#### EXERCISE MATERIALS

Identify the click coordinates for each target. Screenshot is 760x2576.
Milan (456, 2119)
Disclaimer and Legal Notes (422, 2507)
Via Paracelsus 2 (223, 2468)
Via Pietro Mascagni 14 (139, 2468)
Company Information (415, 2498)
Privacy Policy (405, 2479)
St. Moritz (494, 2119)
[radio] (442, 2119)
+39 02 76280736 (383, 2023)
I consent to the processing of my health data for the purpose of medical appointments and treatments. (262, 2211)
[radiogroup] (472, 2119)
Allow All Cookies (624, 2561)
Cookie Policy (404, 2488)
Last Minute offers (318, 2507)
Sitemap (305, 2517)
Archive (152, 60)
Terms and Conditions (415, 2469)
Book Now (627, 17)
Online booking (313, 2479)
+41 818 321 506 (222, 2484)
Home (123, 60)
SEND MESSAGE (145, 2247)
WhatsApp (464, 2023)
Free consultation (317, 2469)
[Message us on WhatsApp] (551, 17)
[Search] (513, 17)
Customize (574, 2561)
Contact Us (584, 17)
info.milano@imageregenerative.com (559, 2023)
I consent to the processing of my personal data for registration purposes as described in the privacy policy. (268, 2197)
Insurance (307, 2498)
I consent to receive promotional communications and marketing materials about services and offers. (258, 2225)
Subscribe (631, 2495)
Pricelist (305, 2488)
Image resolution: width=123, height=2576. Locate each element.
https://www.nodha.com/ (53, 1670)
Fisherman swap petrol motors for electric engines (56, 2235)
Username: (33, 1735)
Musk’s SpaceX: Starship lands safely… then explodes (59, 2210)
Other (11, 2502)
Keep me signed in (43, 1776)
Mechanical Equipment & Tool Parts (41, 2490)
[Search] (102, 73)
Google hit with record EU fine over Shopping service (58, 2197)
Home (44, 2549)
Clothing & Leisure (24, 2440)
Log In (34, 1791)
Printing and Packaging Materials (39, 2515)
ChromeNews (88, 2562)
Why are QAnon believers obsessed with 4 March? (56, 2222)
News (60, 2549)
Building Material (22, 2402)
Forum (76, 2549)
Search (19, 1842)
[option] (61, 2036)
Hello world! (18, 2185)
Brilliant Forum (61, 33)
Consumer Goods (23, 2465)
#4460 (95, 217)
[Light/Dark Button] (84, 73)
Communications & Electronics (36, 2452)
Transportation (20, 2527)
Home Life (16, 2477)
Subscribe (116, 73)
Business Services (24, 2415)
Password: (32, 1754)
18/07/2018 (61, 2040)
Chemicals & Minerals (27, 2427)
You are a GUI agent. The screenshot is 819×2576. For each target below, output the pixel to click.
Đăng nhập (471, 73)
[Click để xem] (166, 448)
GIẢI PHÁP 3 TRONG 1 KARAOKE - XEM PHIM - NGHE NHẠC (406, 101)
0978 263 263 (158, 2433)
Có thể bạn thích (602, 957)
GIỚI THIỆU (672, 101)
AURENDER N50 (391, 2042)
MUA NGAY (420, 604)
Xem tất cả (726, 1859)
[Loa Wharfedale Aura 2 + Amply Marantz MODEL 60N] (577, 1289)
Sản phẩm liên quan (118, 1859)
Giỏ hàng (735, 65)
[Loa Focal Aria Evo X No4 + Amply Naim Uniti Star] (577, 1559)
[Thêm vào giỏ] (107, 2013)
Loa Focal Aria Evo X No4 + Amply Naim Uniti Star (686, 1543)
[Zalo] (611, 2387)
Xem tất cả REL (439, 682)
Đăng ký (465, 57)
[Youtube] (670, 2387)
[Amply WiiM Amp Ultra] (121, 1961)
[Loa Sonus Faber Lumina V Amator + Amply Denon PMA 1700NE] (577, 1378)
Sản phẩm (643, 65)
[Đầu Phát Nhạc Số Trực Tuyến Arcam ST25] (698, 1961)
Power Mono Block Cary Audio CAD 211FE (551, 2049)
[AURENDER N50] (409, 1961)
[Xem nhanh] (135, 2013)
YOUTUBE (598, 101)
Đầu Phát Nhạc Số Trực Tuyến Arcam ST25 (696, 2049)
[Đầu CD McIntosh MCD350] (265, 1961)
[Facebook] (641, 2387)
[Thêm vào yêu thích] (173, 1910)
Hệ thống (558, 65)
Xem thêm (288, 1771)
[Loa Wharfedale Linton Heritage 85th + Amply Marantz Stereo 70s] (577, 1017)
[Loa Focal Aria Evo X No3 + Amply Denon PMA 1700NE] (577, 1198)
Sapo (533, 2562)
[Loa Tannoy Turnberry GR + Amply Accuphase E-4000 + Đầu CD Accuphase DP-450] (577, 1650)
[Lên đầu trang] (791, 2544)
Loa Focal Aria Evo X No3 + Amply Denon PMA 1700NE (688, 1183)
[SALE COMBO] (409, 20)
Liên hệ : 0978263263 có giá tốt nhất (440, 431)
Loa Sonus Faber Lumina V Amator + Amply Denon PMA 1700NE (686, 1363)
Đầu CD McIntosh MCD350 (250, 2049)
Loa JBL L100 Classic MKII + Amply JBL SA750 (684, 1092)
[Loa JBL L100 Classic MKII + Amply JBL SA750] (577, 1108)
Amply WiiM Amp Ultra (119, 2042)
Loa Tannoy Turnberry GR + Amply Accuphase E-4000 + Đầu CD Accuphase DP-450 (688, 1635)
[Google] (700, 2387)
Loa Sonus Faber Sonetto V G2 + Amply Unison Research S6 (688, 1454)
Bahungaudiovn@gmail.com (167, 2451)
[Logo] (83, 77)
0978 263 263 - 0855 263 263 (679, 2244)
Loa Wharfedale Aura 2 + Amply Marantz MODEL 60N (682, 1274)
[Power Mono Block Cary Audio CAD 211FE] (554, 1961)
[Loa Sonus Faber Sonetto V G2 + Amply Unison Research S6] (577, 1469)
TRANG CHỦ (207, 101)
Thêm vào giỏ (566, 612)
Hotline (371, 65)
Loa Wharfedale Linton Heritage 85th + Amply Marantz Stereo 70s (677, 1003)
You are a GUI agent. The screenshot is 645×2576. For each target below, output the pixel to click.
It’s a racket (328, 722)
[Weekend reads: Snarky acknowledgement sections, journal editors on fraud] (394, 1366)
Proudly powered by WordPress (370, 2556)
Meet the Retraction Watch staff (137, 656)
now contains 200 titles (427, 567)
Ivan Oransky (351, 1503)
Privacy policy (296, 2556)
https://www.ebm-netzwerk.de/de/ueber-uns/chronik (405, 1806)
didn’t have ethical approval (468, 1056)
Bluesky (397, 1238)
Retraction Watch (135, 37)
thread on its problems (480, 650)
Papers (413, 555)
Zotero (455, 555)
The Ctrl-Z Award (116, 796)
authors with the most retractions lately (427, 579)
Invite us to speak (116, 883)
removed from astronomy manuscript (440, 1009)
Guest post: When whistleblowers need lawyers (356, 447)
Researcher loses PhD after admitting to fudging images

#### EXERCISE PROMPT
Scan the records for the word "Aria" and copy every line where it is found.

#### EXPECTED OUTPUT
[Loa Focal Aria Evo X No4 + Amply Naim Uniti Star] (577, 1559)
Loa Focal Aria Evo X No4 + Amply Naim Uniti Star (686, 1543)
[Loa Focal Aria Evo X No3 + Amply Denon PMA 1700NE] (577, 1198)
Loa Focal Aria Evo X No3 + Amply Denon PMA 1700NE (688, 1183)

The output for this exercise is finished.